SUPPLIED RECORDS:

━━━━━━━━━━━━━━━━━━━━━━━━━━━━━━

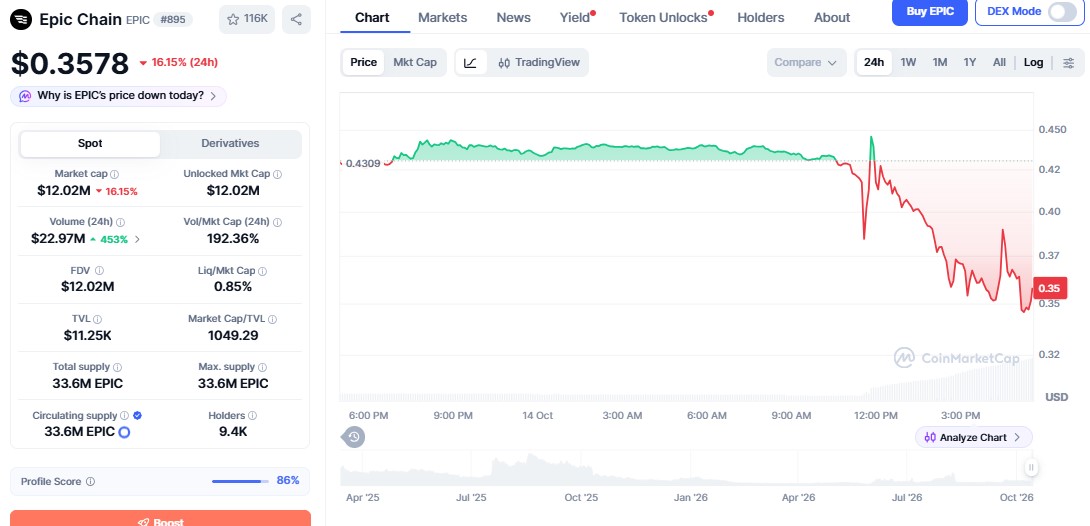Click the history clock icon under chart
This screenshot has height=526, width=1090.
353,437

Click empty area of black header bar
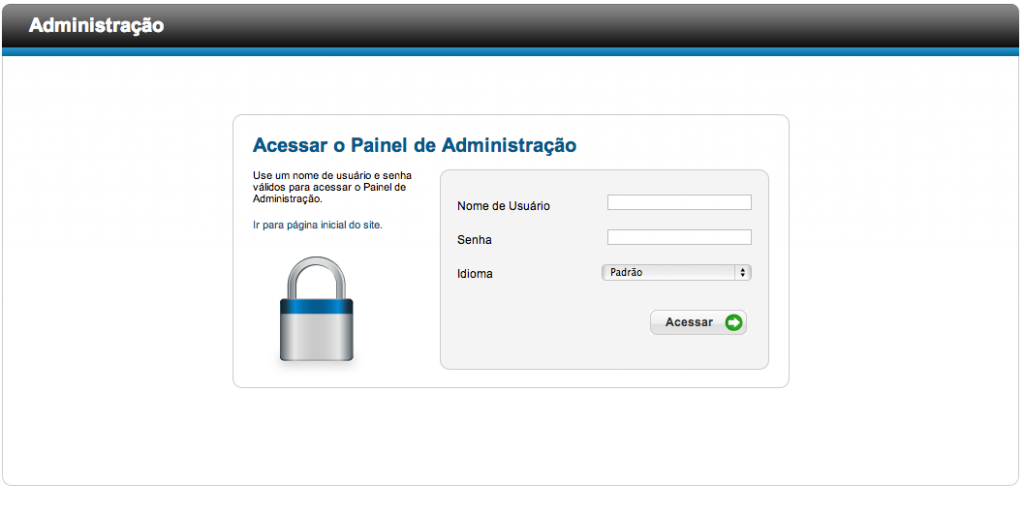tap(600, 25)
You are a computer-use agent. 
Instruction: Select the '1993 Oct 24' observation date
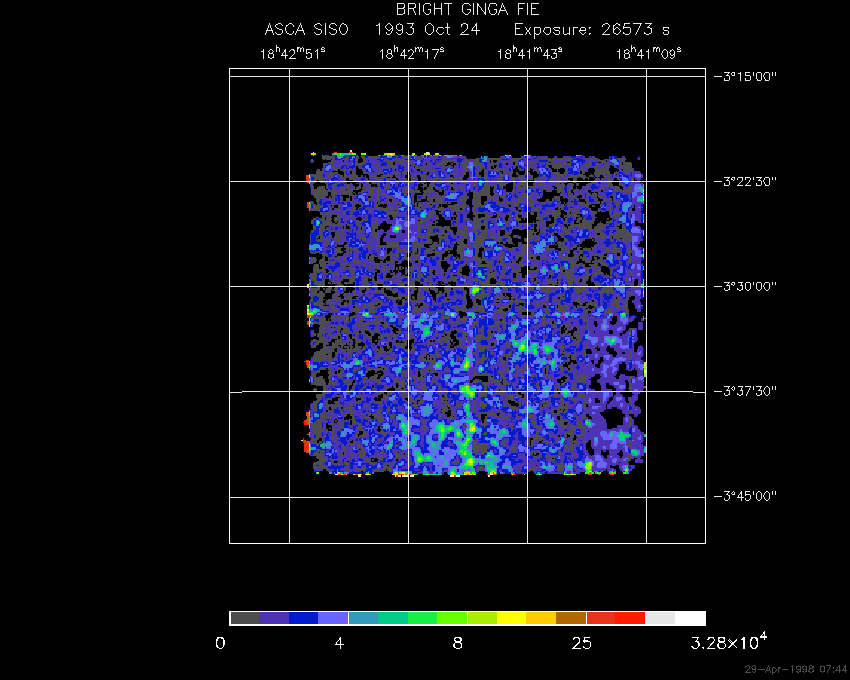pyautogui.click(x=427, y=30)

━━━━━━━━━━━━━━━━━━━━━━━━━━━━━━

TASK REQUIREMENTS: In the listing, find the line with "You are a computer-use agent." and retype exactly from there through the last line, both included, leaving the pictures out.

OUTPUT:
You are a computer-use agent. 
Instruction: Select the '1993 Oct 24' observation date
pyautogui.click(x=427, y=30)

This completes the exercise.